About this exercise: The entries are to be output word for word, with the pictures omitted.

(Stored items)
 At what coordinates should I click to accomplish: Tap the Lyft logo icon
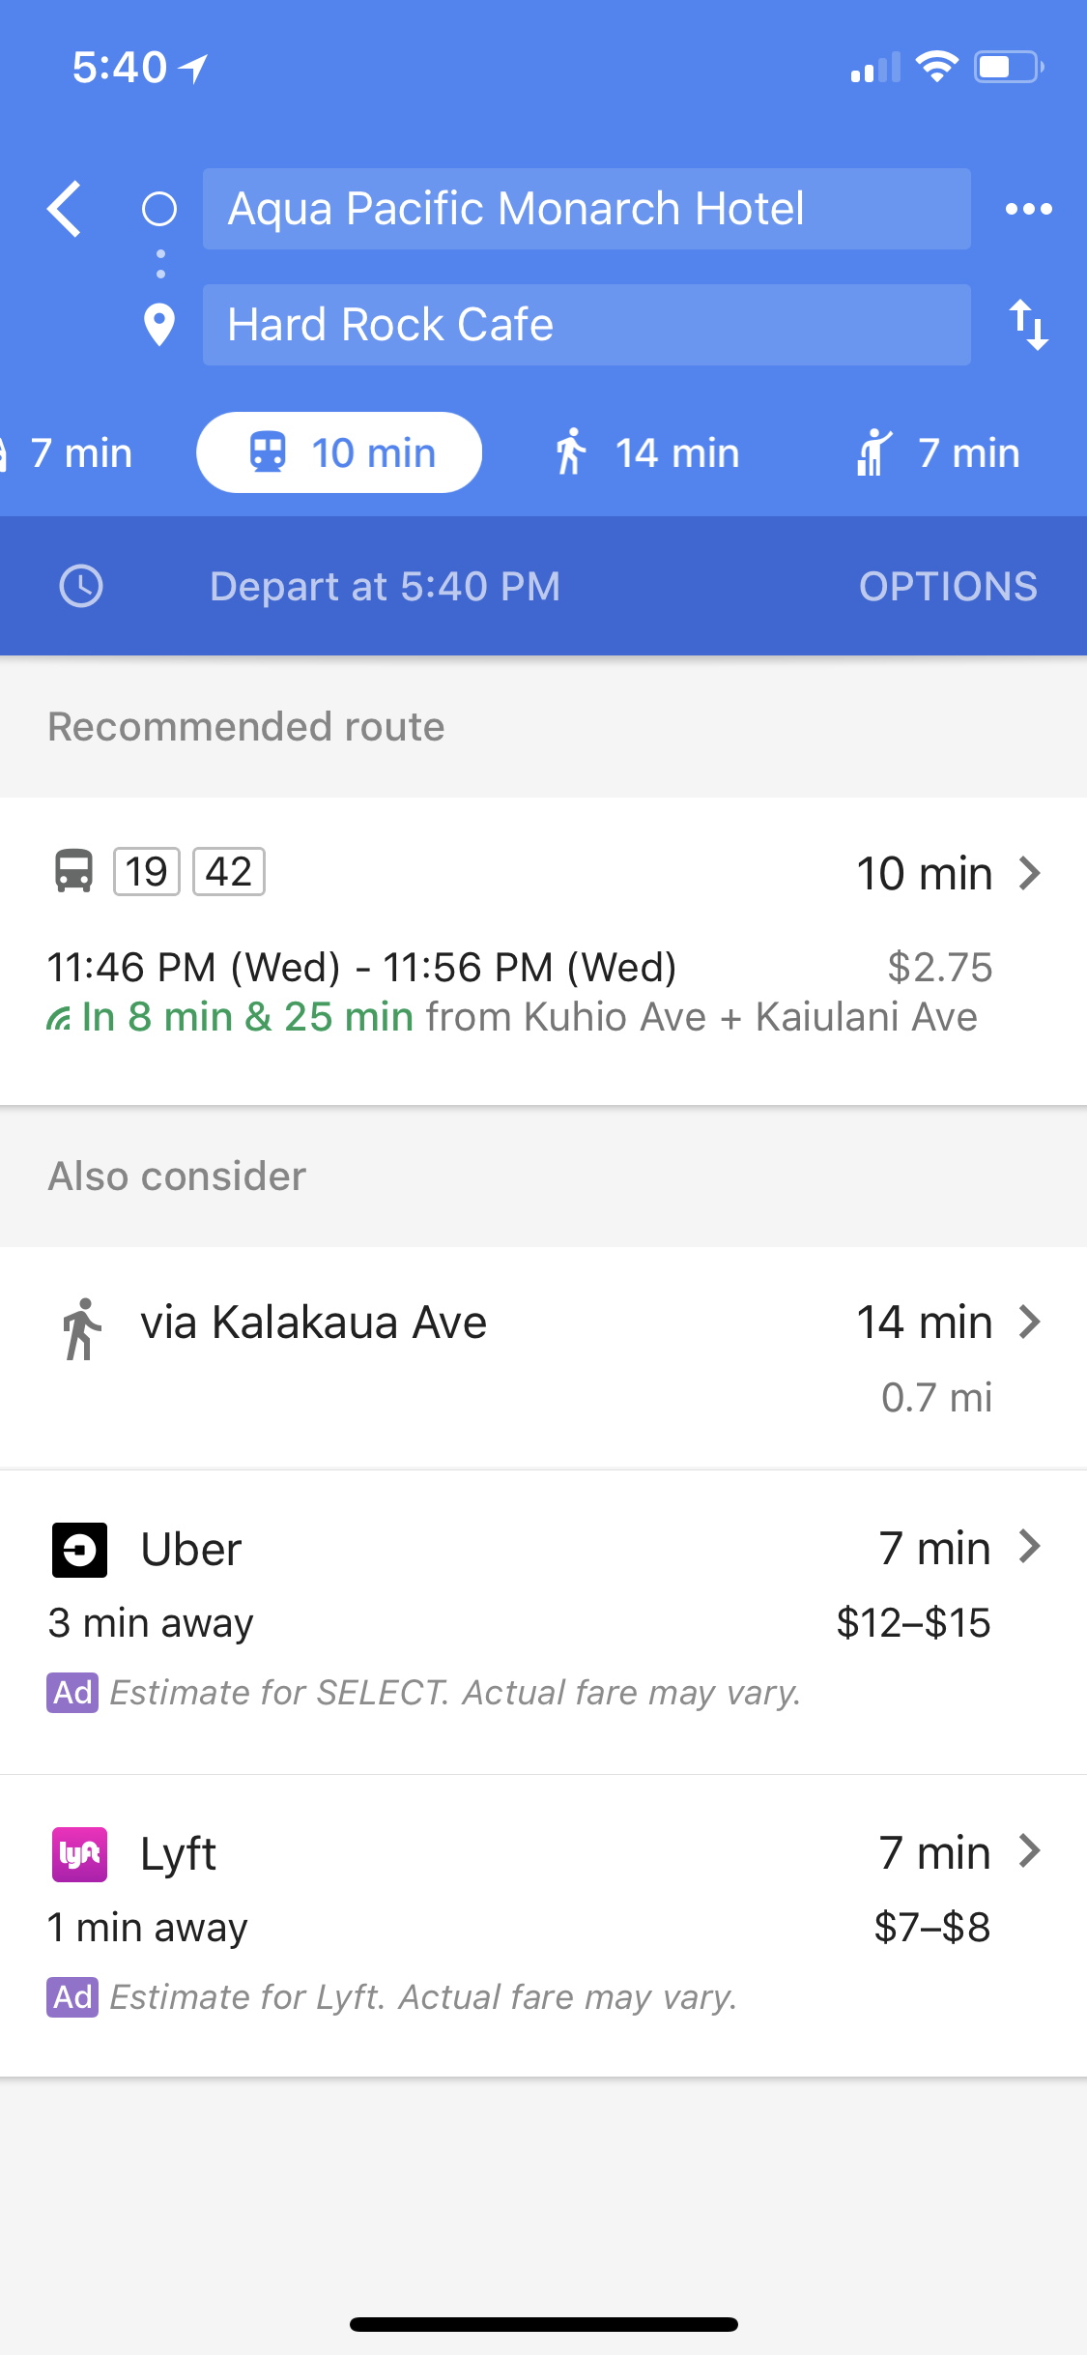click(x=79, y=1854)
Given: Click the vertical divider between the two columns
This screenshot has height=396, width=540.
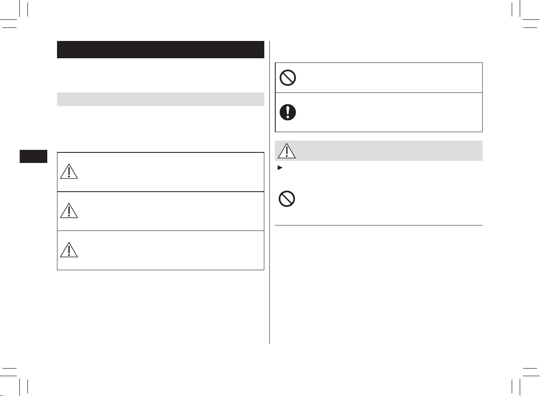Looking at the screenshot, I should point(269,193).
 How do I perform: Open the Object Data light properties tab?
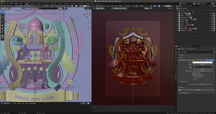pos(176,77)
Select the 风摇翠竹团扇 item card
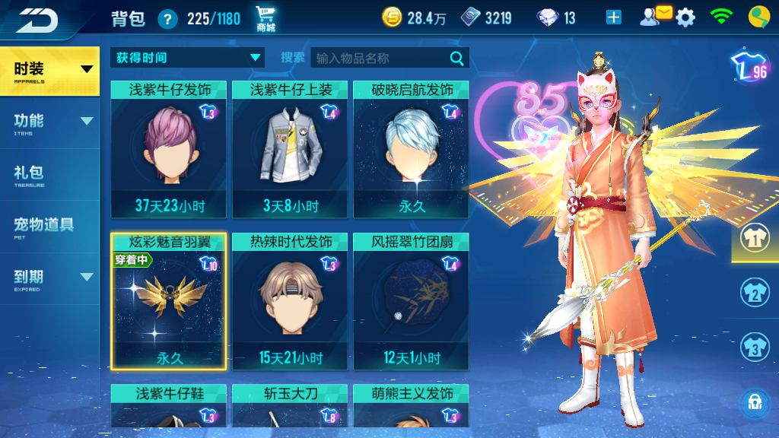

Solution to the exercise:
 At what coordinates should I click to accomplish: Tap the Lyft logo icon
click(x=79, y=1854)
Given: Click the vertical divider between the two columns
This screenshot has height=396, width=540.
Looking at the screenshot, I should point(269,193).
 How do I perform: Open the Object Data light properties tab?
pos(176,77)
Select the 风摇翠竹团扇 item card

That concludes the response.